* Start Provided text *

Effective as of the date thereof (the “Award Date”), Bristow Group Inc. (the
“Company”) hereby grants to you nonqualified stock options (“Options”) to
purchase 26,406 Shares of common stock of the Company, $.01 par value (“Common
Stock”), in accordance with the Bristow Group Inc. 2007 Long Term Incentive Plan
(the “Plan”). For the avoidance of doubt, the changes to the vesting of awards
under the Plan that were adopted by the Compensation Committee of the Company’s
Board of Directors on June 4, 2014 that were memorialized in the Bristow Group
Inc. Management Severance Benefits Plan for U.S. Employees effective as of
June 4, 2014 shall not apply to the Nonqualified Stock Option Award contemplated
hereunder.

Your Options, including the conditions for the vesting thereof, are more fully
described in the attached Appendix A, Terms and Conditions of Employee
Nonqualified Stock Options Award (which Appendix A, together with this letter,
is the “Award Letter”). Any capitalized term used and not defined in the Award
Letter has the meaning set forth in the Plan. In the event there is an
inconsistency between the terms of the Plan and the Award Letter, the terms of
the Plan control.

* End Provided text *

What you will do:
Answer these questions about the stock option award letter:
1. How many shares of common stock do the options allow you to buy?
2. On what date did the Compensation Committee adopt the vesting changes mentioned in the letter?
3. If the Plan and the Award Letter conflict, which one controls?
The listing comes from a separate source.

* Start Provided data *

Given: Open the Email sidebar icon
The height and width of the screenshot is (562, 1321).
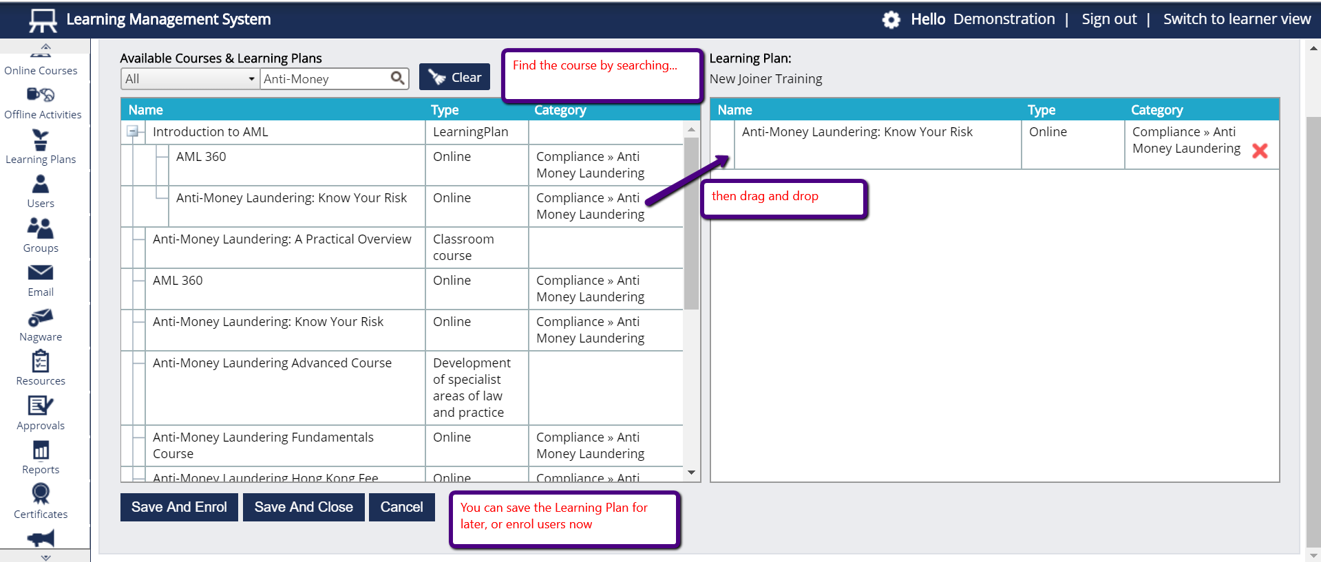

* End Provided data *

Complete response:
1. 26,406 shares
2. June 4, 2014
3. The Plan